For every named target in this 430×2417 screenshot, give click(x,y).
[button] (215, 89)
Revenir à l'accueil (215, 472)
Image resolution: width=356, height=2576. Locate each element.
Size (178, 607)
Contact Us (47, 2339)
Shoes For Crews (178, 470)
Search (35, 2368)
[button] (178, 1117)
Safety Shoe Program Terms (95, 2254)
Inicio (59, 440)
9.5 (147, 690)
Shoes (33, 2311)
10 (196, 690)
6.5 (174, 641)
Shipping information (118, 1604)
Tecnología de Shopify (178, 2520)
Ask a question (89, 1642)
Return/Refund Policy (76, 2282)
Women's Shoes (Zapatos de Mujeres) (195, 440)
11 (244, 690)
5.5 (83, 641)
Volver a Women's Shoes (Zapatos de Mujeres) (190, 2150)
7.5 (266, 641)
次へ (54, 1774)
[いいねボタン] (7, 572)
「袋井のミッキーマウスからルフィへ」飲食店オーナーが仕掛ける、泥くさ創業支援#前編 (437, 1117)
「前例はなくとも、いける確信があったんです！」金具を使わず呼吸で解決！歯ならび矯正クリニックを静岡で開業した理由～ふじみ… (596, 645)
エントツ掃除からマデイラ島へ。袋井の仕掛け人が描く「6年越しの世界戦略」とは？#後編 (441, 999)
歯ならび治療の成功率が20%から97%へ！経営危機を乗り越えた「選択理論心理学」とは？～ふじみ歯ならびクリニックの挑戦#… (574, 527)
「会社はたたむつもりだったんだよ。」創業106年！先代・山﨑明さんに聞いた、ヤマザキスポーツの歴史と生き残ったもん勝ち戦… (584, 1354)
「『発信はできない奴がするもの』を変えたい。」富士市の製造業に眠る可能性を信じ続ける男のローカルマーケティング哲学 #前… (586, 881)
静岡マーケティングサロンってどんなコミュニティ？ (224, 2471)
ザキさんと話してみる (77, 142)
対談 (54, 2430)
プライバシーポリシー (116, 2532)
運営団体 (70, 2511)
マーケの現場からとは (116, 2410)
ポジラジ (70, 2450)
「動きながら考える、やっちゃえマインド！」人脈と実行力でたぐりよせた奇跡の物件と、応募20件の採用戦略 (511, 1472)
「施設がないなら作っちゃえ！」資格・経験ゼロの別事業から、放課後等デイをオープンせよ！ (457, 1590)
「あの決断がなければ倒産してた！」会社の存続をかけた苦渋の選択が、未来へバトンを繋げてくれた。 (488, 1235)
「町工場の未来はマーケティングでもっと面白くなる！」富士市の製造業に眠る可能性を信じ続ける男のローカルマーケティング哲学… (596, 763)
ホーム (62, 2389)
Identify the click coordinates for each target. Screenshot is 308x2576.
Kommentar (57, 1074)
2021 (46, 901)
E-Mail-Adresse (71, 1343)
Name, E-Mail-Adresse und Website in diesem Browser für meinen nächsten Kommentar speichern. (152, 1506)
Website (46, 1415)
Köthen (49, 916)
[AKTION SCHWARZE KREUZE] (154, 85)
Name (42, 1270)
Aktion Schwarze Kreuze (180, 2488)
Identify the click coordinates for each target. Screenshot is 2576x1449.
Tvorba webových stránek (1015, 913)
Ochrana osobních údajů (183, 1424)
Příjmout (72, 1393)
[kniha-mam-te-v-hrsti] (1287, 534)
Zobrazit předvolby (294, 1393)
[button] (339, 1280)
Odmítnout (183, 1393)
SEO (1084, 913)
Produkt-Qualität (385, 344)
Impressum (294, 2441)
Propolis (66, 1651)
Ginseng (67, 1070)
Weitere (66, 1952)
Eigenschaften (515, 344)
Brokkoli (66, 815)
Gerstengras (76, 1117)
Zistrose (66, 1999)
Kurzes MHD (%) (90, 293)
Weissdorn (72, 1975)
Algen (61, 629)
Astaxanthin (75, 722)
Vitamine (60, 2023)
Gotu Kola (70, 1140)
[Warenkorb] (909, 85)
++++++
- _WORK REQUIRED_
In the listing above, find the lines holding the word "coordinates" and copy them.

- _EXPECTED ANSWER_
Identify the click coordinates for each target. Screenshot is 308x2576.
Identify the click coordinates for each target. Screenshot is 2576x1449.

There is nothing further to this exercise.